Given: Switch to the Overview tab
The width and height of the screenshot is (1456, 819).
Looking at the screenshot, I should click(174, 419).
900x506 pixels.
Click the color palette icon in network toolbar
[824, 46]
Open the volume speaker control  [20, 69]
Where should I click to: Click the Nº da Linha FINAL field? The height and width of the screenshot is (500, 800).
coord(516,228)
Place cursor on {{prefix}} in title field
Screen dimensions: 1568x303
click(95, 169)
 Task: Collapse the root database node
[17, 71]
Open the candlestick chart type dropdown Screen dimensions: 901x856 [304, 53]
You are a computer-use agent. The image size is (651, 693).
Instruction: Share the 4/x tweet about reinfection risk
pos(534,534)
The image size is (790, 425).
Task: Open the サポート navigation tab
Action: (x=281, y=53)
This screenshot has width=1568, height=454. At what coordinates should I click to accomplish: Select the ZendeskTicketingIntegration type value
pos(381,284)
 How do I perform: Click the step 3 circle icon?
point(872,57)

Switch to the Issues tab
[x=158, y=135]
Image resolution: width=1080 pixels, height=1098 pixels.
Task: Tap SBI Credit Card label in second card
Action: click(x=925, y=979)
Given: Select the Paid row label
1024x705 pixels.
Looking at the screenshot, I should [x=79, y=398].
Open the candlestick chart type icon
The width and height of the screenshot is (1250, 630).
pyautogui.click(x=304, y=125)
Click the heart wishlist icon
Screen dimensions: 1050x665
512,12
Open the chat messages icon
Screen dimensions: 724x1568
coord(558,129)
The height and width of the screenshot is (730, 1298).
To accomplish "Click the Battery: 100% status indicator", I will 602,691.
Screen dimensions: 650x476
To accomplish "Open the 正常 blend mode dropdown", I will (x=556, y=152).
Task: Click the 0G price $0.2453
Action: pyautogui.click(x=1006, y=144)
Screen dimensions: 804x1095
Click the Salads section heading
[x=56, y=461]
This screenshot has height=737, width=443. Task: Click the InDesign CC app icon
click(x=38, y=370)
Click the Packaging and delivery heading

Work item | In the listing above, find the line containing "900x506 pixels." and the line containing "Screen dimensions: 650x476". Output them and every line between, exactly, and nothing else.

Answer to the problem |
900x506 pixels.
Click the color palette icon in network toolbar
[824, 46]
Open the volume speaker control  [20, 69]
Where should I click to: Click the Nº da Linha FINAL field? The height and width of the screenshot is (500, 800).
coord(516,228)
Place cursor on {{prefix}} in title field
Screen dimensions: 1568x303
click(95, 169)
 Task: Collapse the root database node
[17, 71]
Open the candlestick chart type dropdown Screen dimensions: 901x856 [304, 53]
You are a computer-use agent. The image size is (651, 693).
Instruction: Share the 4/x tweet about reinfection risk
pos(534,534)
The image size is (790, 425).
Task: Open the サポート navigation tab
Action: (x=281, y=53)
This screenshot has width=1568, height=454. At what coordinates should I click to accomplish: Select the ZendeskTicketingIntegration type value
pos(381,284)
 How do I perform: Click the step 3 circle icon?
point(872,57)

Switch to the Issues tab
[x=158, y=135]
Image resolution: width=1080 pixels, height=1098 pixels.
Task: Tap SBI Credit Card label in second card
Action: click(x=925, y=979)
Given: Select the Paid row label
1024x705 pixels.
Looking at the screenshot, I should [x=79, y=398].
Open the candlestick chart type icon
The width and height of the screenshot is (1250, 630).
pyautogui.click(x=304, y=125)
Click the heart wishlist icon
Screen dimensions: 1050x665
512,12
Open the chat messages icon
Screen dimensions: 724x1568
coord(558,129)
The height and width of the screenshot is (730, 1298).
To accomplish "Click the Battery: 100% status indicator", I will 602,691.
Screen dimensions: 650x476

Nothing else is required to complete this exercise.